RECORDED INFORMATION section start

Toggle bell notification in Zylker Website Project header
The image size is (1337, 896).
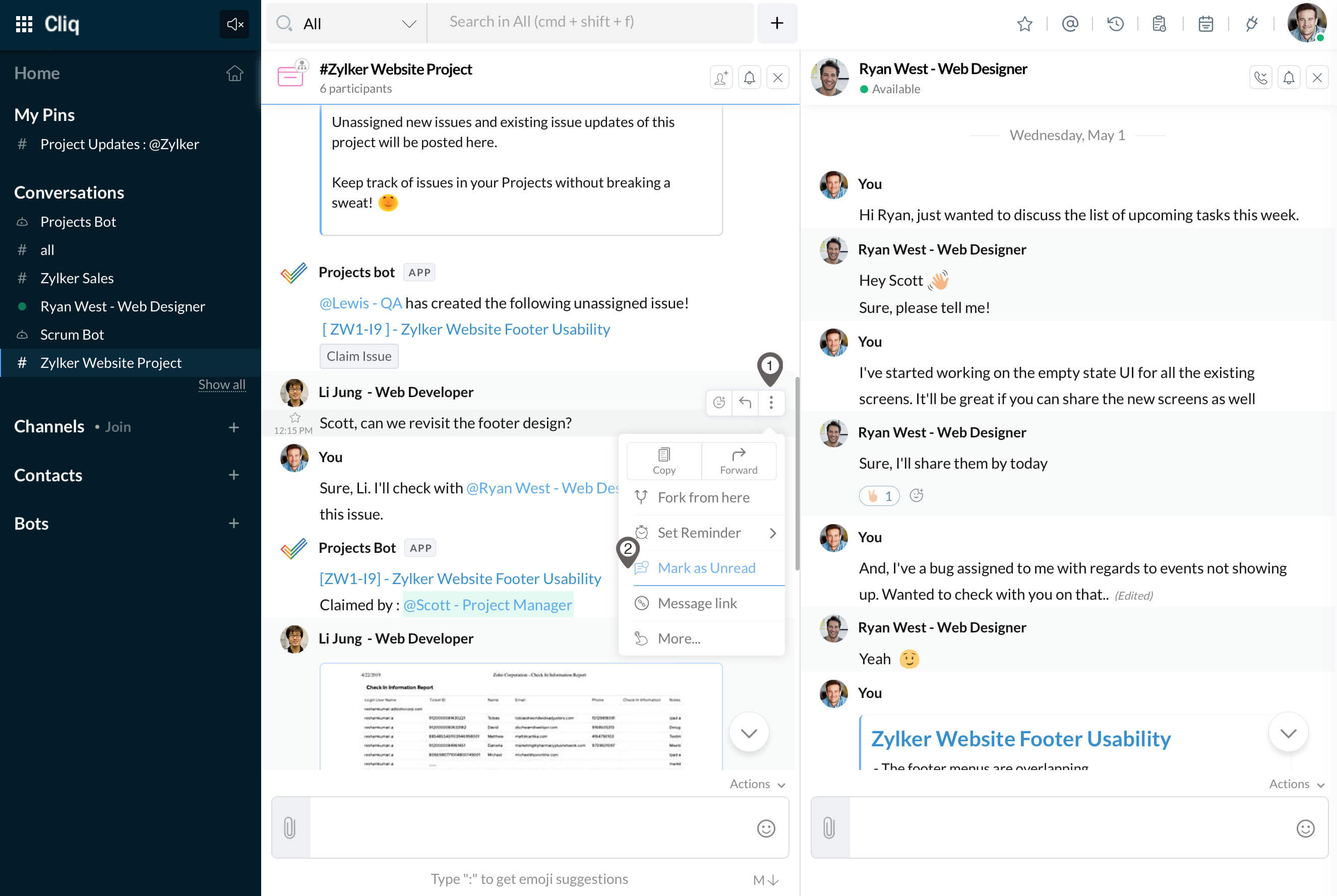pos(749,77)
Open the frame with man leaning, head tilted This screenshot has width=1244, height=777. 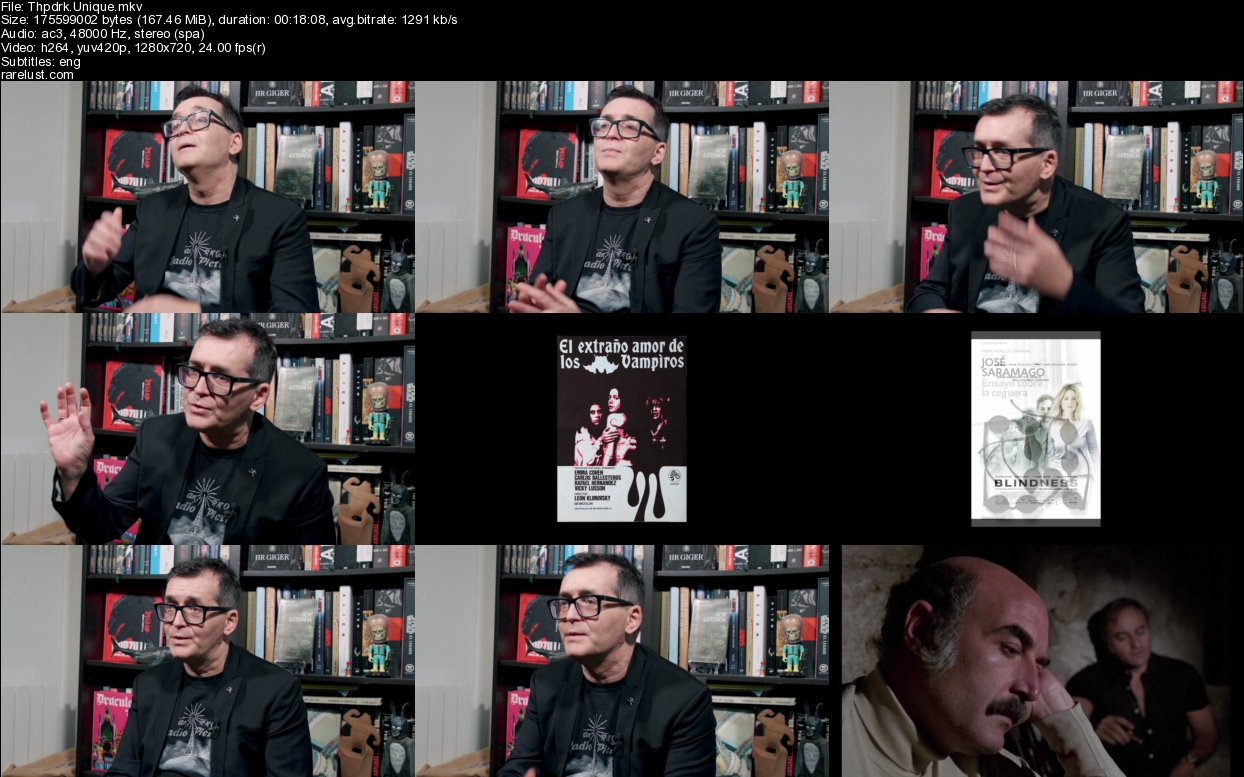1035,197
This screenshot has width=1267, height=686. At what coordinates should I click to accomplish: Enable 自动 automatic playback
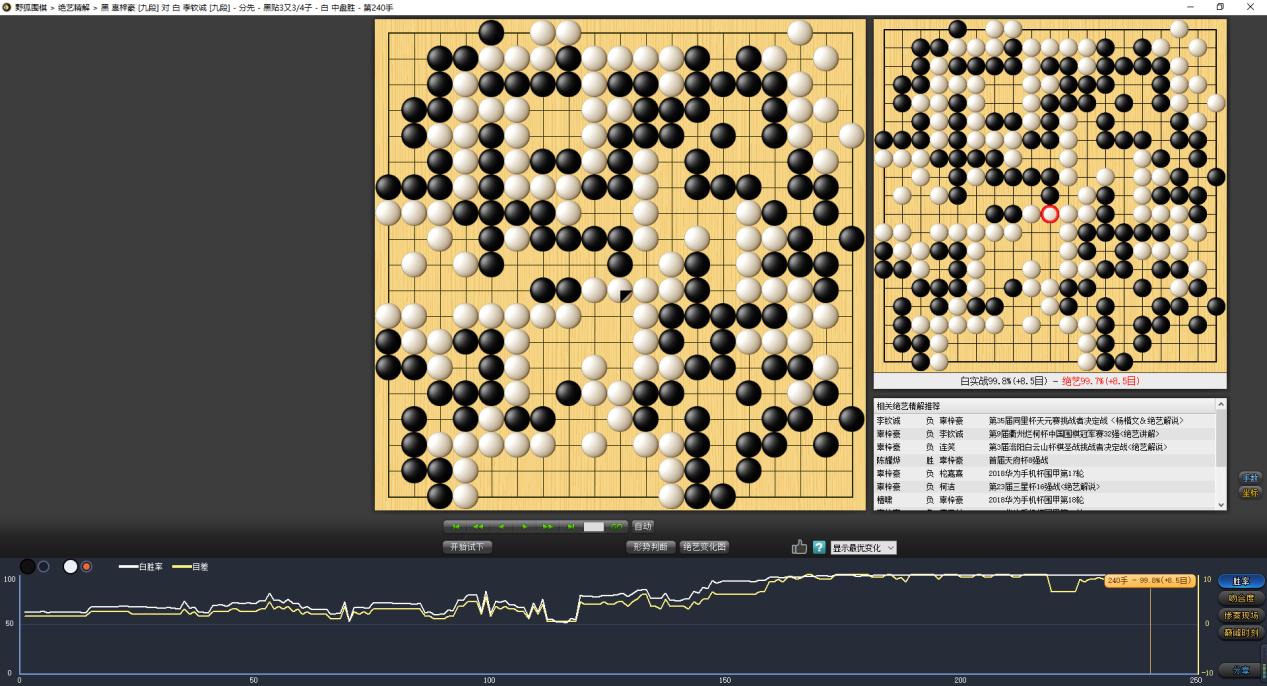tap(643, 525)
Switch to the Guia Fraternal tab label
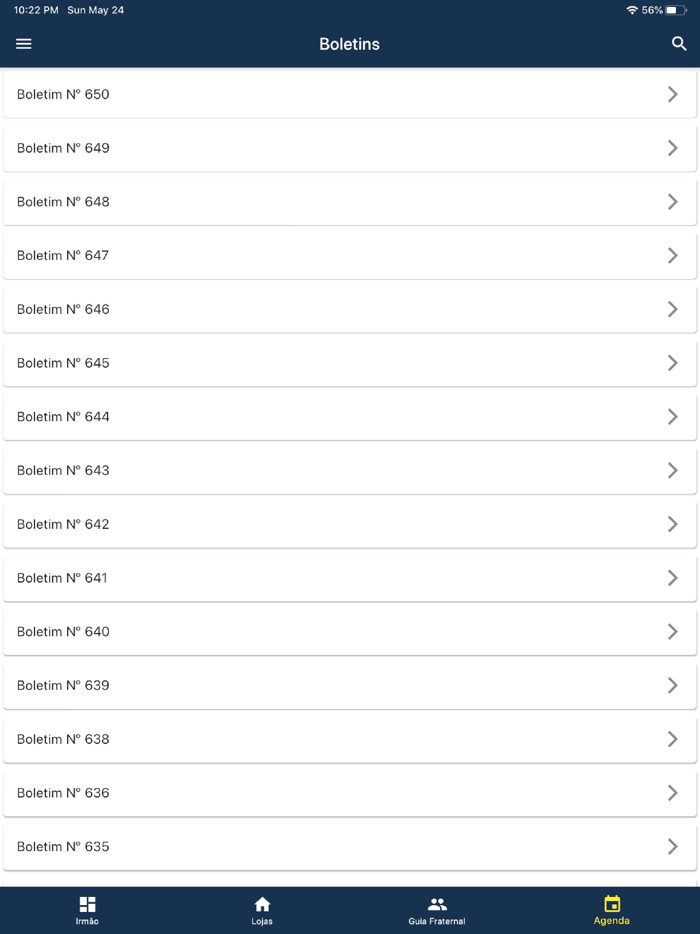This screenshot has height=934, width=700. [x=437, y=921]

RECORDED INFORMATION section end

§ **TASK DESCRIPTION**:
Where the line containing "This screenshot has width=1267, height=686." appears above, start there and set down each line exactly through the last line of the data; leave out every picture.

§ **ANSWER FOR THE TASK**:
This screenshot has width=1267, height=686. At what coordinates should I click to accomplish: Enable 自动 automatic playback
tap(643, 525)
Switch to the Guia Fraternal tab label
This screenshot has height=934, width=700. [x=437, y=921]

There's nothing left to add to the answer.